The BSaD All Time Team is a collection of great individuals, who have been voted as the best ever players in their positions. Ian Bolton is not in the All Time Team. He was though, much more than an individual. He was the perfect team player and functioned superbly as part of a unit, with an almost telepathic understanding with his fellow players. There can be no quibbles with the line-up of the All Time Team but those immortals like Barnes, Callaghan, Blissett and Jenkins could not have achieved quite what they did at Watford, were it not for Ian Bolton. His play brought out the very best in his more individually skilled colleagues.
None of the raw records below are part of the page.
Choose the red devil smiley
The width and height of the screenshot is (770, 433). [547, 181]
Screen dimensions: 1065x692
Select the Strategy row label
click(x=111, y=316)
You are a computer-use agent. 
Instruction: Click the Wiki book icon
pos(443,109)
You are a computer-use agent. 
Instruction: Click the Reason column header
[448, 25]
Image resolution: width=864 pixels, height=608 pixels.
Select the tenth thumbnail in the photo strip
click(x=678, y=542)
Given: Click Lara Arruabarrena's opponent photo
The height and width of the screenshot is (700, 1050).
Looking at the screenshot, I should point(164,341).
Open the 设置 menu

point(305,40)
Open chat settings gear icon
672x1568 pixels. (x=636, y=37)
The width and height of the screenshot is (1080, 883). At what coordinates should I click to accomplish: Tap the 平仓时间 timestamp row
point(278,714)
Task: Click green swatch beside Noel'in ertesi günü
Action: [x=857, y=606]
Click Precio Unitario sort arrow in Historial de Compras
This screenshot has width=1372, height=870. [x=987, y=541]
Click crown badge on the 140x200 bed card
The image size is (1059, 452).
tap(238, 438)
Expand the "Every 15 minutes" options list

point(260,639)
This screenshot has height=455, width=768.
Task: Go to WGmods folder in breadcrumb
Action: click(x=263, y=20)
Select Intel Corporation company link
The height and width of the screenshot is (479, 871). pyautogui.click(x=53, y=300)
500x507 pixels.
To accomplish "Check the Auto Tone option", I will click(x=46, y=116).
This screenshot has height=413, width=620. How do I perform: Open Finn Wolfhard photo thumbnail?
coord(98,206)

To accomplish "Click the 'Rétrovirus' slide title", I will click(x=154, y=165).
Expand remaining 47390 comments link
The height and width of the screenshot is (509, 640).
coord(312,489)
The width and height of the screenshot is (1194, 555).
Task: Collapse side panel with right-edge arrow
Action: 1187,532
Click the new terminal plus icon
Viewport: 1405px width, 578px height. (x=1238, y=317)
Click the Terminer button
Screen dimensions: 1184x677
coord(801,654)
If we are really talking of the All Time TEAM, then Ian Bolton has to be there.

Steve Sims and John McClelland automatically take the two centre-back berths in the All Time Team. But should an emergency arise, forcing one of them to withdraw at the last moment, then the inclusion of Ian Bolton would not weaken the side. It could be argued that it would actually be strengthened by his presence, as he could bring further options that neither of the first choice centre-backs could provide. Most memorably perhaps, there was his rocket-like shot, that would make younger supporters think of the much missed Richard Johnson and us older supporters (speak up!) think of Tom Walley. It warms my heart to think that in those days we had two players who could hit a shot like a cannonball, because Nigel Callaghan could do it as well.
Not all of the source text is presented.